É possível continuar admirando o trabalho desses profissionais, ainda que não concordemos com o que eles fizeram em suas vidas particulares?
Essa questão me veio quando li, na última semana, que mais um time de futebol decidiu contratar o goleiro Bruno para seu elenco: o Araguacema, equipe da primeira divisão do Campeonato Tocantinense.
A cada novo contrato assinado por Bruno com um time de futebol, a repercussão é a mesma: protestos e indignação.
O jogador foi condenado, ficou preso e ganhou da Justiça o direito de sair para trabalhar. Por que não pode, então, dar sequência à sua vida profissional?
Obviamente que pode. E até deve! Mas há algumas questões a se considerar quando falamos de futebol —especialmente num país como o Brasil, que idolatra o esporte e tem nele quantidades imensas de circulação de dinheiro.
Guardadas as particularidades de cada universo, é bastante equivalente a falar de Hollywood e da indústria cultural nos Estados Unidos.
O cineasta Roman Polanski foi condenado pelo estupro de uma adolescente menor de idade.
Woody Allen encara há anos acusações da filha adotiva de abuso sexual. Johnny Depp se envolveu em caso de violência doméstica.

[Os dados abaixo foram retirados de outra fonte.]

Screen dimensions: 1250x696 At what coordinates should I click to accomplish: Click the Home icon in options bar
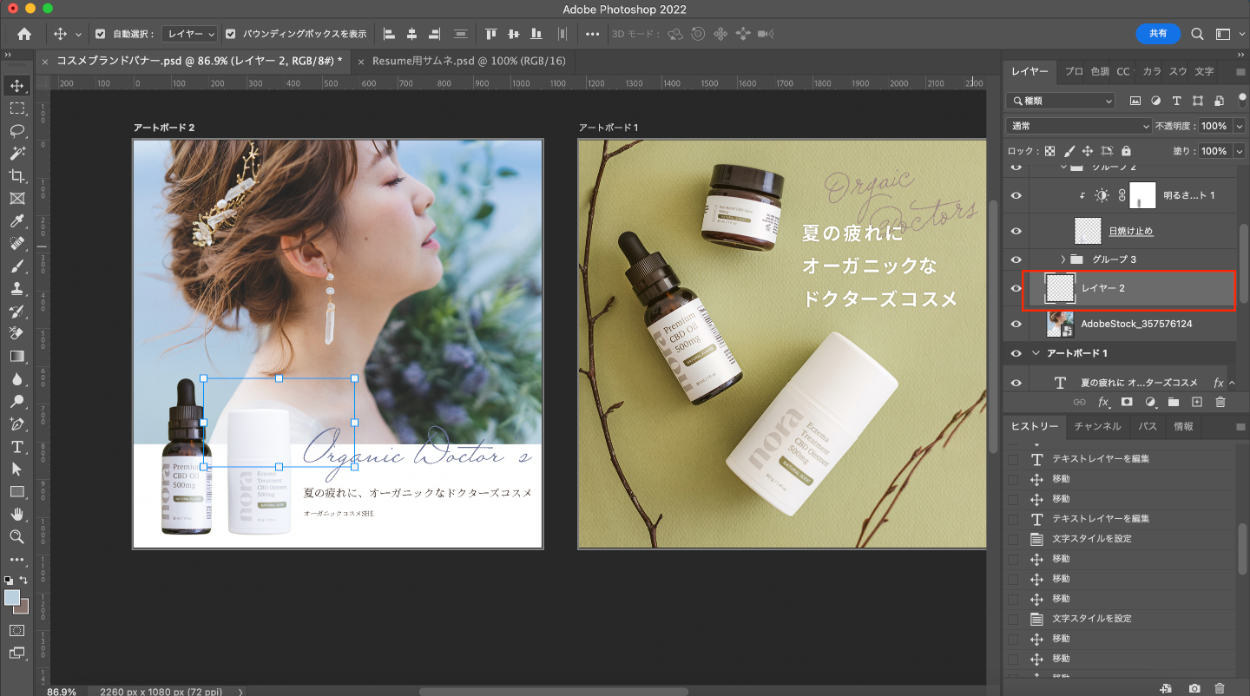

O ator Kevin Spacey foi denunciado diversas vezes por assédio. O cantor Chris Brown agrediu Rihanna.
O que todos têm em comum? São nomes fortes do mercado em que atuam, poderosos, ricos, admirados por muita gente.
Igualmente poderosos e celebrados são os ídolos do esporte —com o agravamento de estarem inseridos em um universo essencialmente machista e infelizmente bastante habituado a casos de assédio, abuso e violência doméstica (se bem que Hollywood já mostrou que não fica muito atrás).

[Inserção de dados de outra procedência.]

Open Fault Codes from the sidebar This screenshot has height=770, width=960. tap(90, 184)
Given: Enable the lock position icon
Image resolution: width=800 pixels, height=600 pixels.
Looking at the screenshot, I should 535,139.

Bruno Fernandes foi goleiro do Flamengo entre 2006 e 2010, venceu três Campeonatos Cariocas e um Brasileiro.
Creio que não seja preciso explicar aqui o que significa fazer parte de um elenco vencedor do Flamengo, um dos times mais populares e queridos do Brasil, com uma torcida imensa.
O jogador foi condenado a 20 anos e nove meses de prisão pelos crimes de homicídio triplamente qualificado, sequestro e ocultação de cadáver de Eliza Samúdio, a mãe de um de seus filhos.

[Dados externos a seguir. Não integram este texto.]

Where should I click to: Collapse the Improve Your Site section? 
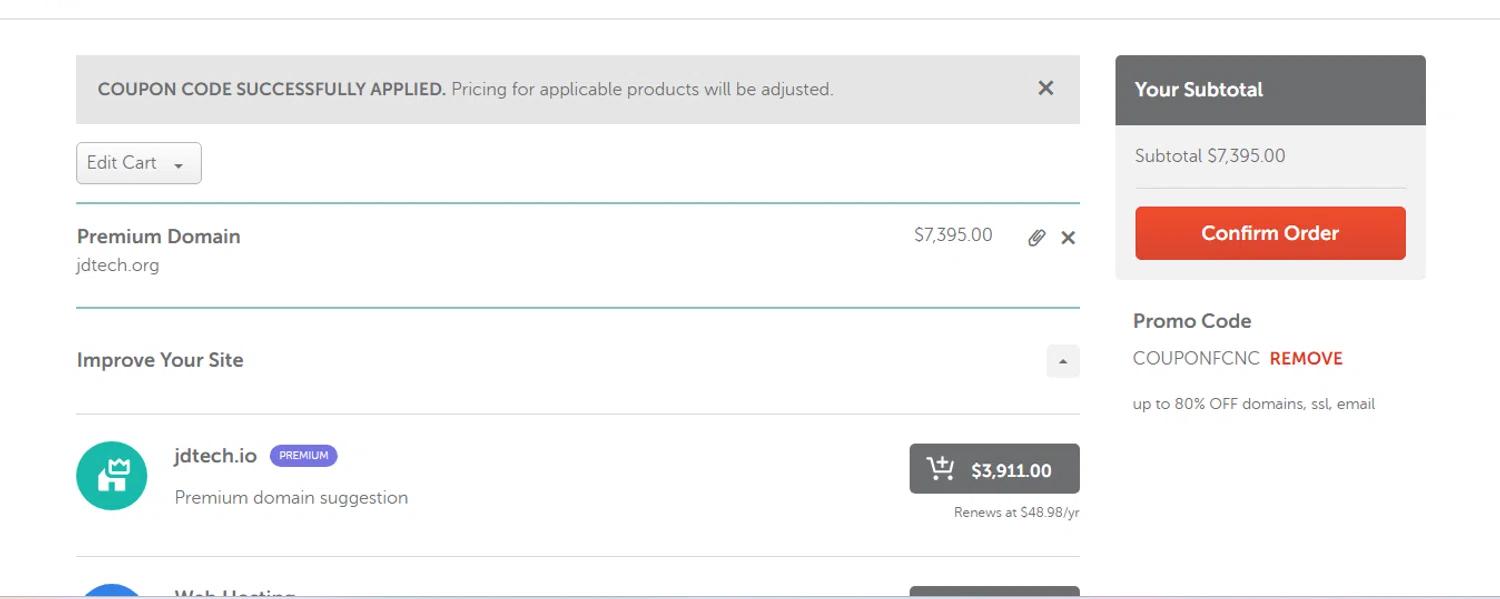click(1062, 361)
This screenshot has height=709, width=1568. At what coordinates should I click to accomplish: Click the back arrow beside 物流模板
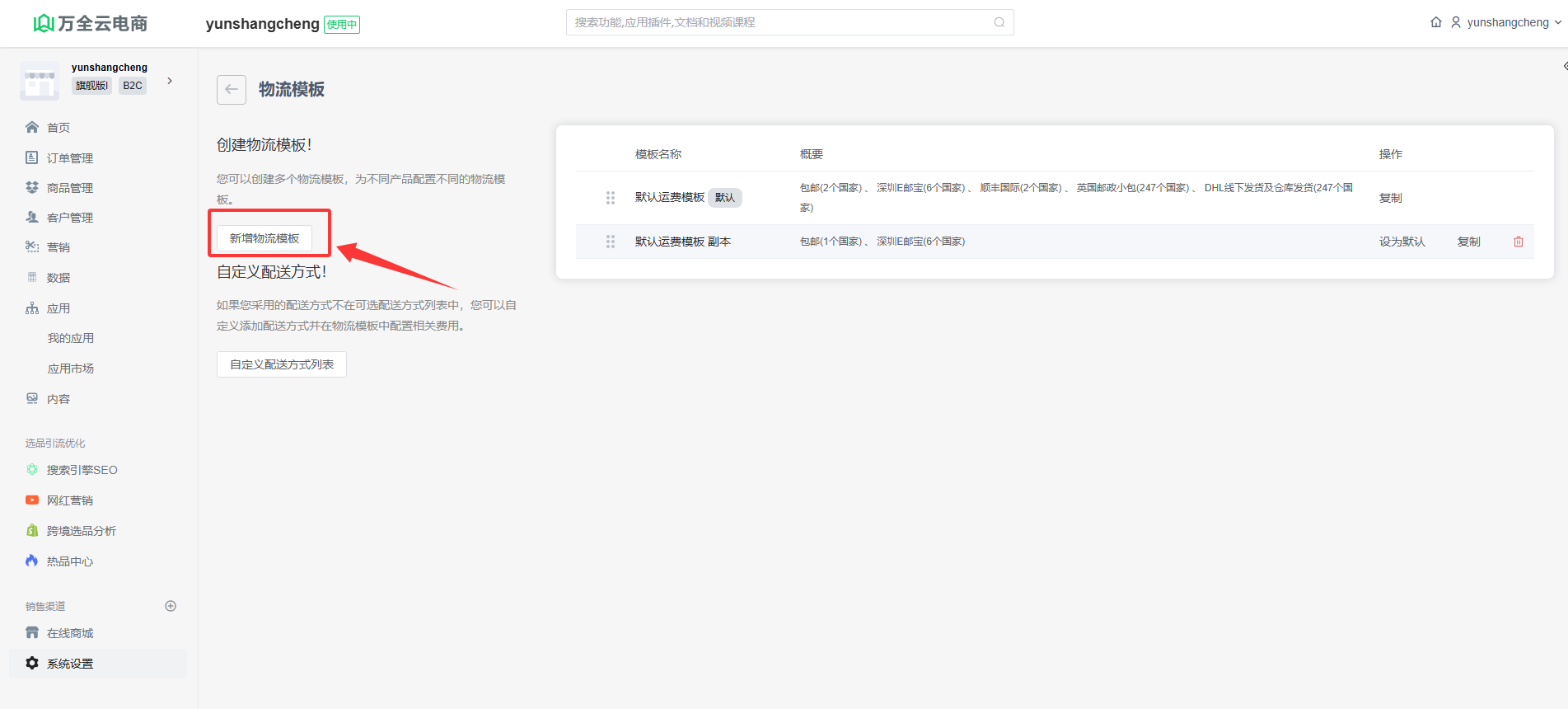pyautogui.click(x=232, y=90)
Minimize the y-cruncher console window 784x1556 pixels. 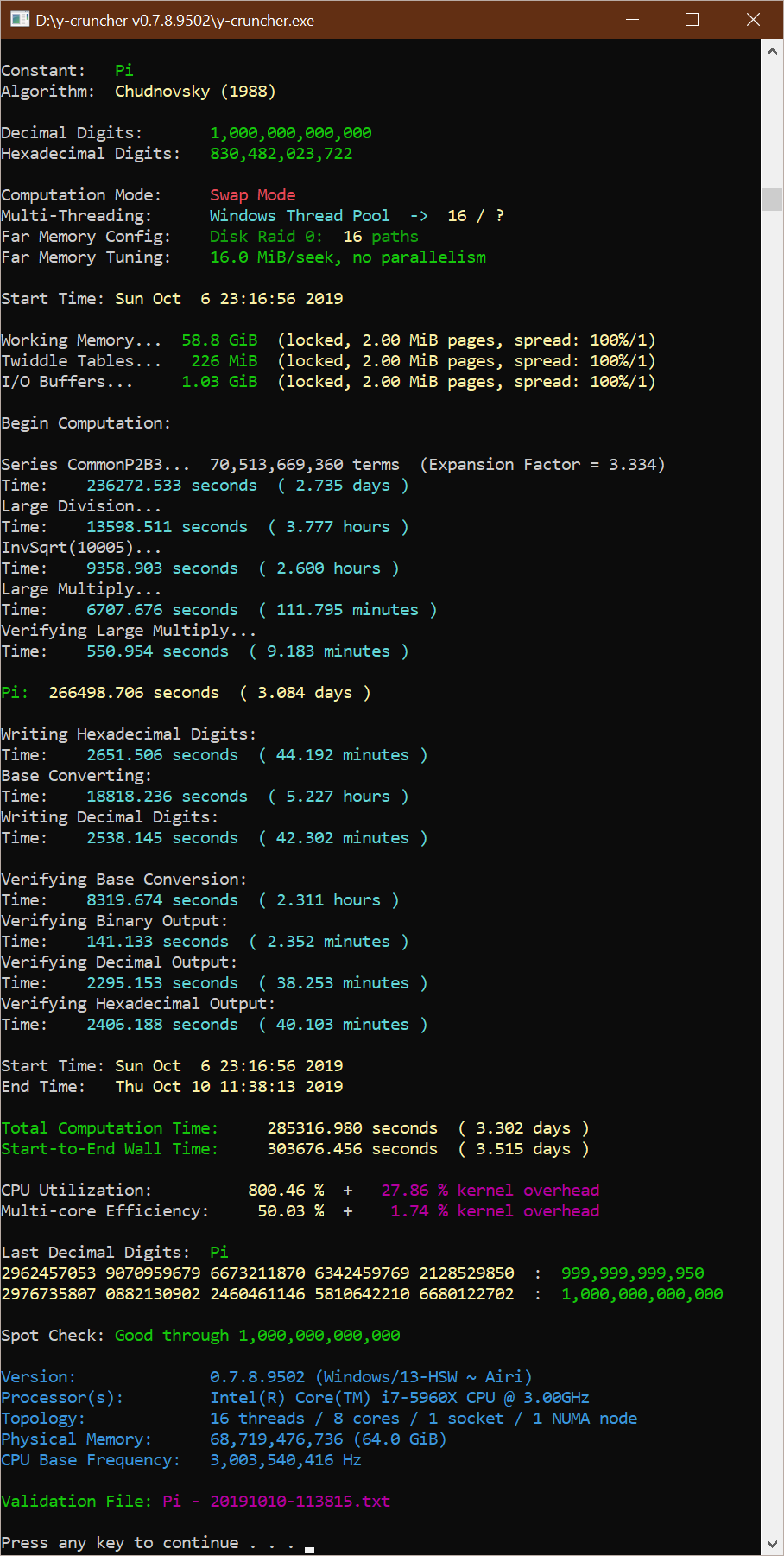point(631,20)
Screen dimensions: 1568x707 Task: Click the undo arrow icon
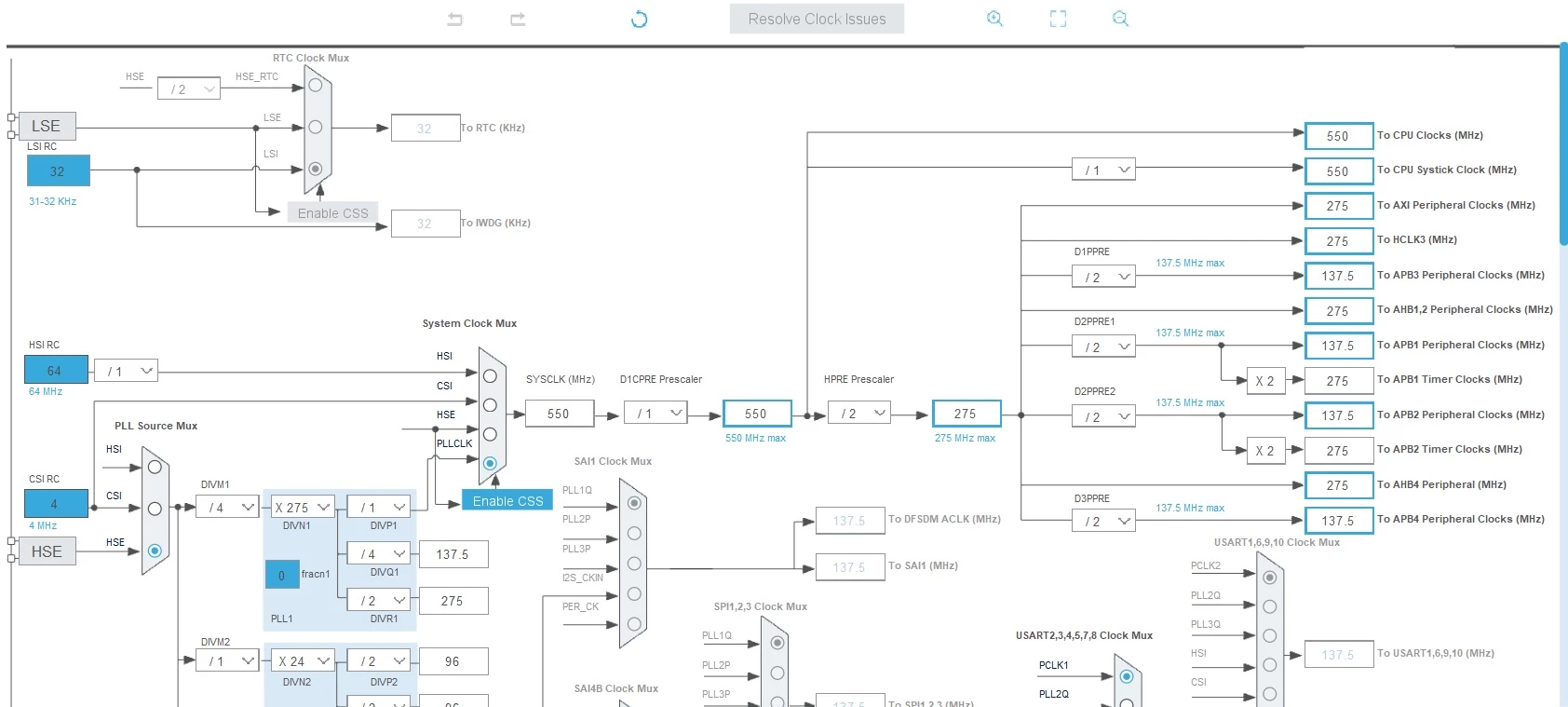coord(454,19)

Eliza foi sequestrada, torturada, morta e, ao que indica a principal linha de investigação do caso, esquartejada. Um crime hediondo e chocante.
Em 2019, o goleiro conseguiu direito ao regime semi-aberto. E, desde então, vem tentando se reinserir no universo do futebol.
O que tem causado discussões acirradas entre clubes, torcedores e, especialmente, TORCEDORAS.
Quanto mais cresce a presença feminina no universo esportivo, maior a pressão sobre os clubes para que casos de violência não sejam esquecidos.
O recado é claro: para além da Justiça, que precisa agir com rigor, é importante que os times se posicionem.
A mensagem passada até então era de isenção. Nenhum clube ou dirigente se importava com o que seu atleta fazia fora de campo desde que correspondesse às expectativas dentro dele.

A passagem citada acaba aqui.